### Excerpted data
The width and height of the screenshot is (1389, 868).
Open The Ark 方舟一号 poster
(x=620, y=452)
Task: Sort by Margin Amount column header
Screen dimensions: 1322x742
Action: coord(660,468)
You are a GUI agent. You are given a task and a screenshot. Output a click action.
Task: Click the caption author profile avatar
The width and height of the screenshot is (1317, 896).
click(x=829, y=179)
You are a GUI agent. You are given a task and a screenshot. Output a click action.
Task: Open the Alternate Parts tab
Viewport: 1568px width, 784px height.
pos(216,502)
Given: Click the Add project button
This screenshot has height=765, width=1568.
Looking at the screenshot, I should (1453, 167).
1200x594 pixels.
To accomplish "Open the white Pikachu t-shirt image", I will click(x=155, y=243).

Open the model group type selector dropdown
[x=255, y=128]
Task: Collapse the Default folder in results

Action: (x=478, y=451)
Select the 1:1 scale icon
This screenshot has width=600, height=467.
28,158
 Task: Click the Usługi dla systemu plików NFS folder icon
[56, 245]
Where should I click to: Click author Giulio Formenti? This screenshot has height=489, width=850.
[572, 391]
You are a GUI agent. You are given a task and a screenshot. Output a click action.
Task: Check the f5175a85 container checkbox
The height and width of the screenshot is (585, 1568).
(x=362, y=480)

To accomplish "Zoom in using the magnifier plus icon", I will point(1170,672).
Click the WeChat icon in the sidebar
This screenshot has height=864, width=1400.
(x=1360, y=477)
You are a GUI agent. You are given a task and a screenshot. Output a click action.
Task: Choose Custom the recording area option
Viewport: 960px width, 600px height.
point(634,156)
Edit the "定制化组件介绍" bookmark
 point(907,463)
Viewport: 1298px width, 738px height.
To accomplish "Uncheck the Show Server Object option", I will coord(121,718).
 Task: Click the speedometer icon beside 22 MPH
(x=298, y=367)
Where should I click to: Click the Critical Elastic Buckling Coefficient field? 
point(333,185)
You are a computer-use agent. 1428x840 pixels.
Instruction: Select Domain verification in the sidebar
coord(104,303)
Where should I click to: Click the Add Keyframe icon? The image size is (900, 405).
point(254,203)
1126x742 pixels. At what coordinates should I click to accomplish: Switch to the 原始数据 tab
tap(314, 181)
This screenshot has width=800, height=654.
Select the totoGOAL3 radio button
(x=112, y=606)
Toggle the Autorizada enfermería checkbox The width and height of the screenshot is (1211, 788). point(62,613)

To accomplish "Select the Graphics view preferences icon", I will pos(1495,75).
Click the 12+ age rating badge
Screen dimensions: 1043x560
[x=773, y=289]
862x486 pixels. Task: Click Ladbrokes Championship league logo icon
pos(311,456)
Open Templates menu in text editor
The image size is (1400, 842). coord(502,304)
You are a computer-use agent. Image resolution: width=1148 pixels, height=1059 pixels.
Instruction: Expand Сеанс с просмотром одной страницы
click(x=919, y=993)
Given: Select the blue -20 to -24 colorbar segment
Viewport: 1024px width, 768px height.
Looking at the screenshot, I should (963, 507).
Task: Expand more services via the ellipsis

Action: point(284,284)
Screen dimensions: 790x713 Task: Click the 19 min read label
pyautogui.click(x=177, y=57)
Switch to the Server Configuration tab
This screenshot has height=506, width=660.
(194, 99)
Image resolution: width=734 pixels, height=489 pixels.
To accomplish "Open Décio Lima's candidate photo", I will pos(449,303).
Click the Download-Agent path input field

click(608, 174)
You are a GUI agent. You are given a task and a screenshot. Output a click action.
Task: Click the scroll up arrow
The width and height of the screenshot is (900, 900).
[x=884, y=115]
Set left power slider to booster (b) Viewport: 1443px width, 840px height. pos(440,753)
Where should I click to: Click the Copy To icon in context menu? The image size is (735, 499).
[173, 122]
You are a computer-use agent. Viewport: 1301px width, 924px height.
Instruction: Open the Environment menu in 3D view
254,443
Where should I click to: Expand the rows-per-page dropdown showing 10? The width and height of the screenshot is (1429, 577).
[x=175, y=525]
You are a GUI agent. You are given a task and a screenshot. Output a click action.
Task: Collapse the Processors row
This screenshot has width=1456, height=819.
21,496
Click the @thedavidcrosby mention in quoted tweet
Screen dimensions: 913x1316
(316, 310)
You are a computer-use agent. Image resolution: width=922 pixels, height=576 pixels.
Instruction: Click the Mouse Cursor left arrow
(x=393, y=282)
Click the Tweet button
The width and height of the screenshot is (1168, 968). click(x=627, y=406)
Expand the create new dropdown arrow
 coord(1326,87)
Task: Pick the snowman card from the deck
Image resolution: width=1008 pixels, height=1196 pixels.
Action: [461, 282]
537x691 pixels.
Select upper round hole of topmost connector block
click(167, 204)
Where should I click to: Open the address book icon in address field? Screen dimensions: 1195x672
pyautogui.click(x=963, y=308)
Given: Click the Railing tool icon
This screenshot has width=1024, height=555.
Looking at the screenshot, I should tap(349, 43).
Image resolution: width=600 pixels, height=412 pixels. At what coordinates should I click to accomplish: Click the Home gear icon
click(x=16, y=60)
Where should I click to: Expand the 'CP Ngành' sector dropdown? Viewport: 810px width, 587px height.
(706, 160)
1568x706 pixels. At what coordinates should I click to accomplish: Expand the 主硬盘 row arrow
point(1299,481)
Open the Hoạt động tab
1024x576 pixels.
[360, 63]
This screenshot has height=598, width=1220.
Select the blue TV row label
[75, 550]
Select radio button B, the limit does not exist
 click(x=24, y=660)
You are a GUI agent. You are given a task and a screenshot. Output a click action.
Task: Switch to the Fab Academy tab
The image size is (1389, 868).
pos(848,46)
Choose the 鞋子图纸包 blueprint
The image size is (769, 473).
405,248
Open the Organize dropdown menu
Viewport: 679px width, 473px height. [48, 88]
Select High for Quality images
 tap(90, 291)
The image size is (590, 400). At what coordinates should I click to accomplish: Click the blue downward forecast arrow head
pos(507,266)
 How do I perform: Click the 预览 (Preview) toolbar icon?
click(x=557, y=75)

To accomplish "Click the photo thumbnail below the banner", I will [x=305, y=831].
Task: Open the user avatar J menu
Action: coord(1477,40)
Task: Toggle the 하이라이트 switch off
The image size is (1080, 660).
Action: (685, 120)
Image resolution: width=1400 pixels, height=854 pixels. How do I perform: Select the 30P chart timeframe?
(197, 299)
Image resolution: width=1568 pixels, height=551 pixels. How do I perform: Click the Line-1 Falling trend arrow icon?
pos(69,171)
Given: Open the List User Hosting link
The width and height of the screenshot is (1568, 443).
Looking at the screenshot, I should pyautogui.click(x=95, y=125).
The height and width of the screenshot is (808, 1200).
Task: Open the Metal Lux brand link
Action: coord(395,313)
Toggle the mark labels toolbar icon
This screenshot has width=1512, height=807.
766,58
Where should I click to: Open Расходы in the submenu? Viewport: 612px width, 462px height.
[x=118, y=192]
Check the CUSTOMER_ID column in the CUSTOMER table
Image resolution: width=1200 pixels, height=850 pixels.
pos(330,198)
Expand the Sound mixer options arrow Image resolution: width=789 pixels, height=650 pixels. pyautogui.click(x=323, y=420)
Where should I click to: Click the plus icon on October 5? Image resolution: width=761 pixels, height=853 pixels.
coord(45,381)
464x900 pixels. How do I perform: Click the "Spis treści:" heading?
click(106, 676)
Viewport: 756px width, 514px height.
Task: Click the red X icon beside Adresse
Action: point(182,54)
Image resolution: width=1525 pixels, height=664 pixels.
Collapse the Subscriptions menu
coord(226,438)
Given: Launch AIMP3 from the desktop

### Goal of the exercise
Reproduce verbatim the lines beginning with the line that contains "Task: Click the Usługi" and ending with the line that contains "point(907,463)", including both of those lines.

### Answer to the exercise
 Task: Click the Usługi dla systemu plików NFS folder icon
[56, 245]
Where should I click to: Click author Giulio Formenti? This screenshot has height=489, width=850.
[572, 391]
You are a GUI agent. You are given a task and a screenshot. Output a click action.
Task: Check the f5175a85 container checkbox
The height and width of the screenshot is (585, 1568).
(x=362, y=480)

To accomplish "Zoom in using the magnifier plus icon", I will point(1170,672).
Click the WeChat icon in the sidebar
This screenshot has height=864, width=1400.
(x=1360, y=477)
You are a GUI agent. You are given a task and a screenshot. Output a click action.
Task: Choose Custom the recording area option
Viewport: 960px width, 600px height.
point(634,156)
Edit the "定制化组件介绍" bookmark
 point(907,463)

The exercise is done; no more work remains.